**Task**
Set down again, exactly and only, the lines from the one that contains "Where should I" through the last line of the records below, both included, but not the pictures.

======== Available data ========

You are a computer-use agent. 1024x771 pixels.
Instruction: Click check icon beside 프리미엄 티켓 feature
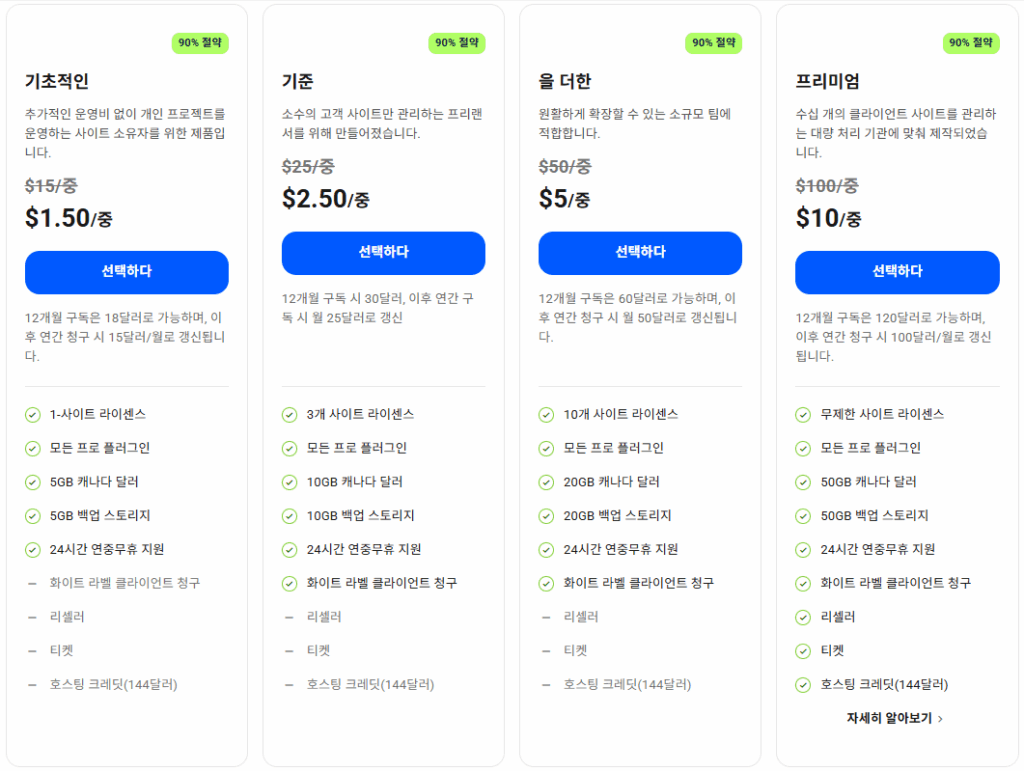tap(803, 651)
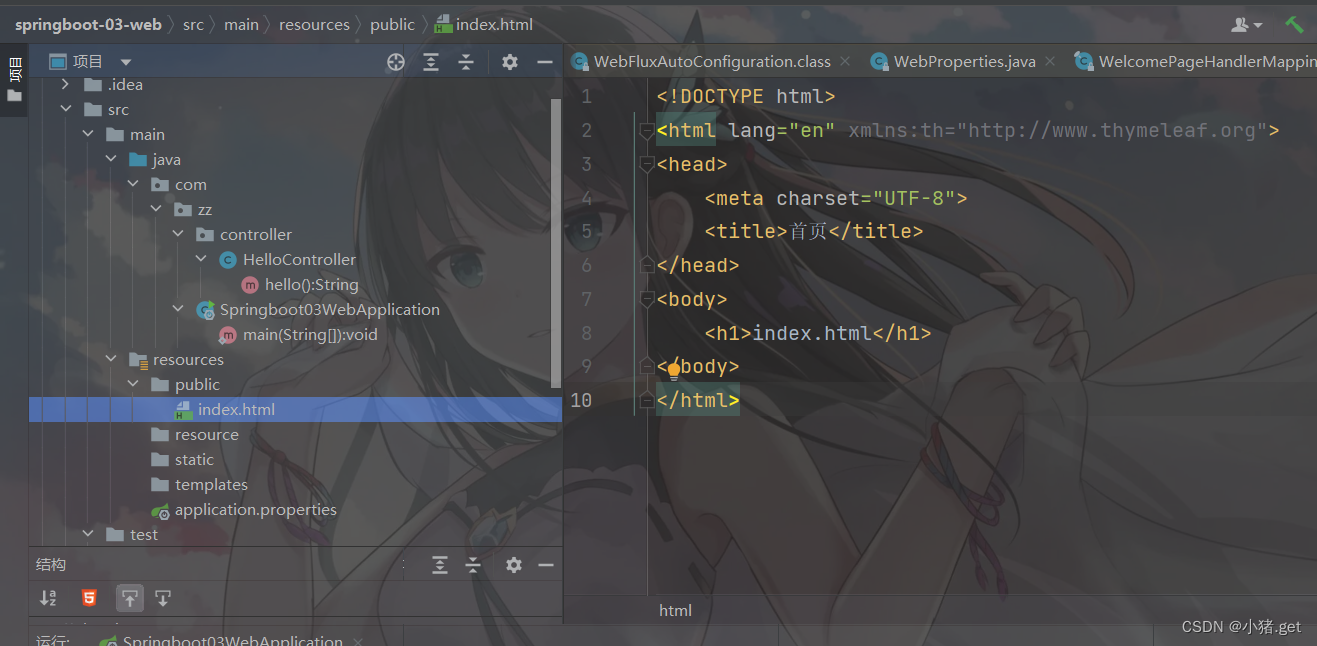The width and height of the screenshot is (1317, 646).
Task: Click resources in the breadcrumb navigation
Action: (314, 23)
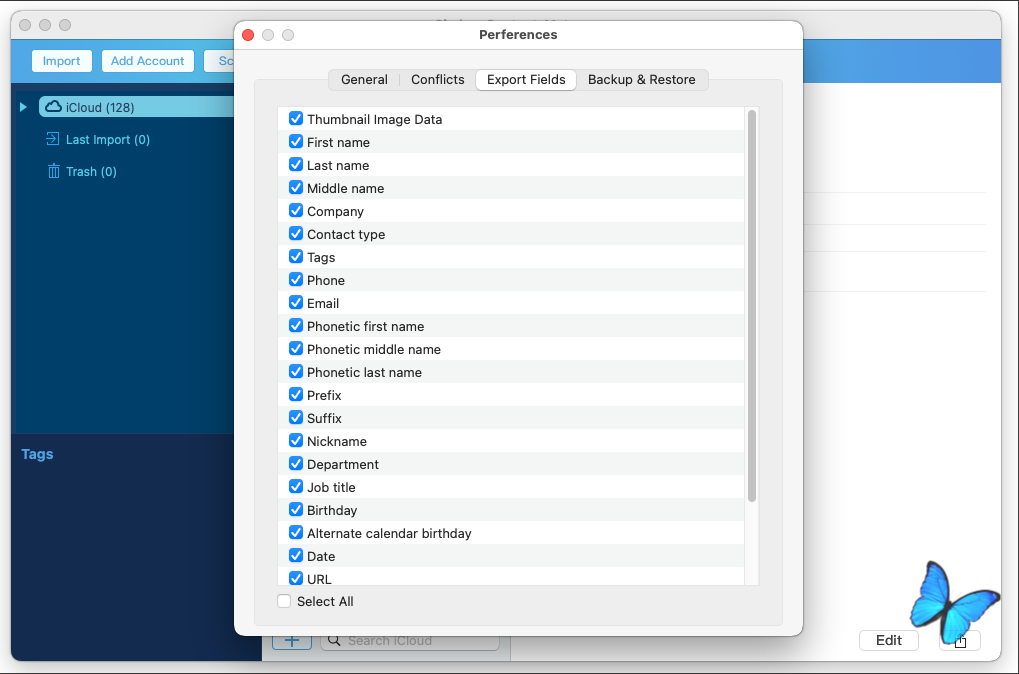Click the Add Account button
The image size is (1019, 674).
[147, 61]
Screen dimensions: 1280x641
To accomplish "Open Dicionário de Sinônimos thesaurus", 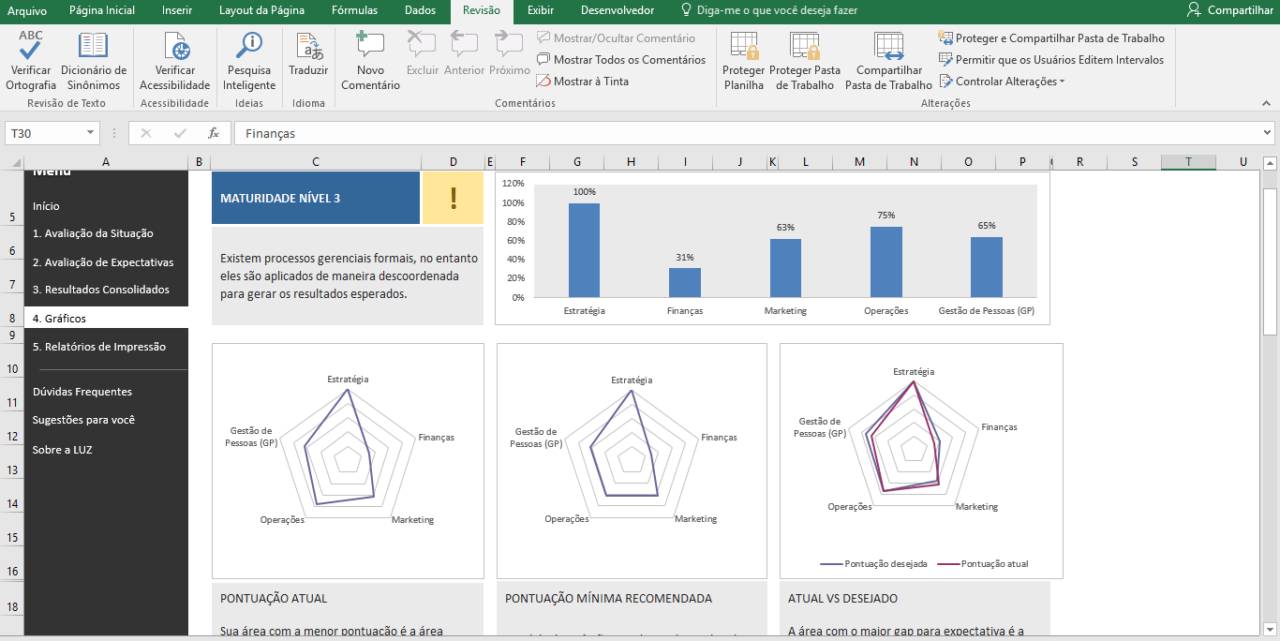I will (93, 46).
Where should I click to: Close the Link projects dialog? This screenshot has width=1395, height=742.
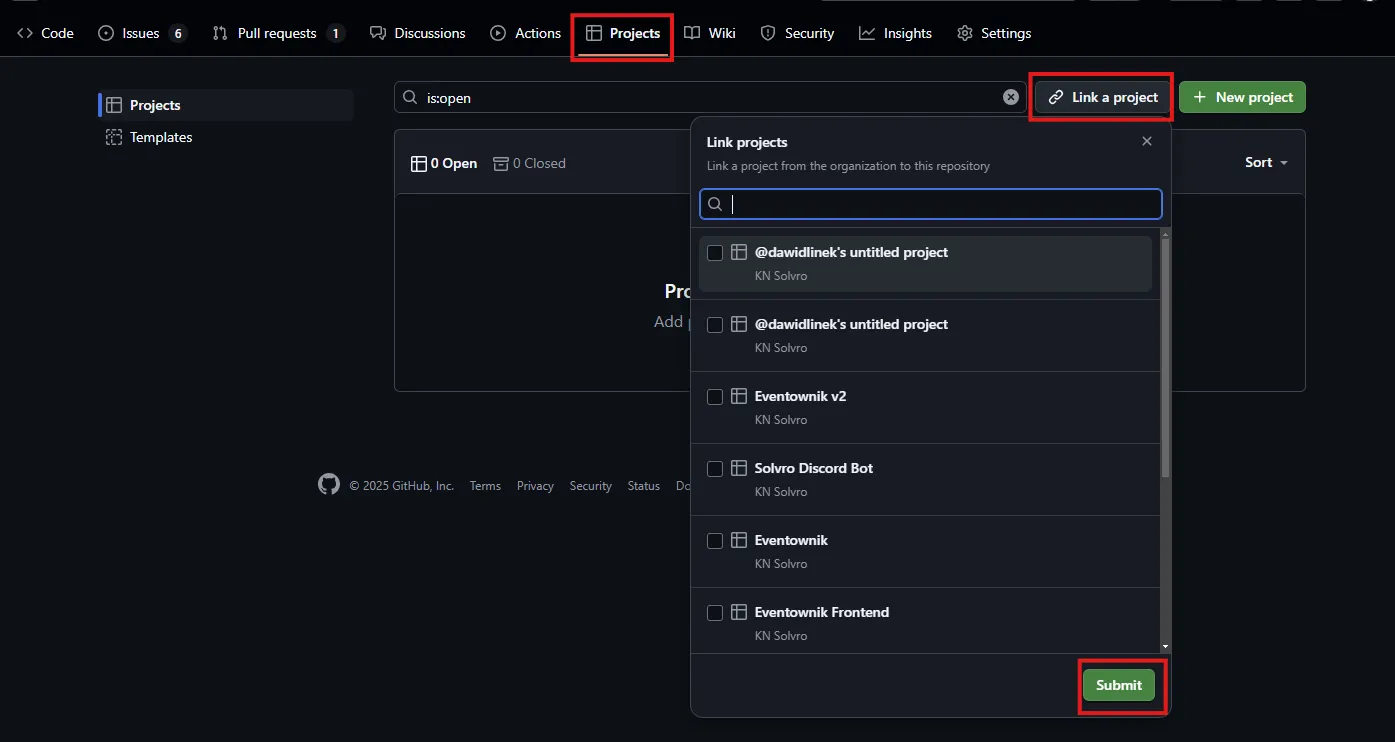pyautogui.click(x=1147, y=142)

========

**Task output**
Where should I click to: Close the Link projects dialog? This screenshot has width=1395, height=742.
pyautogui.click(x=1147, y=142)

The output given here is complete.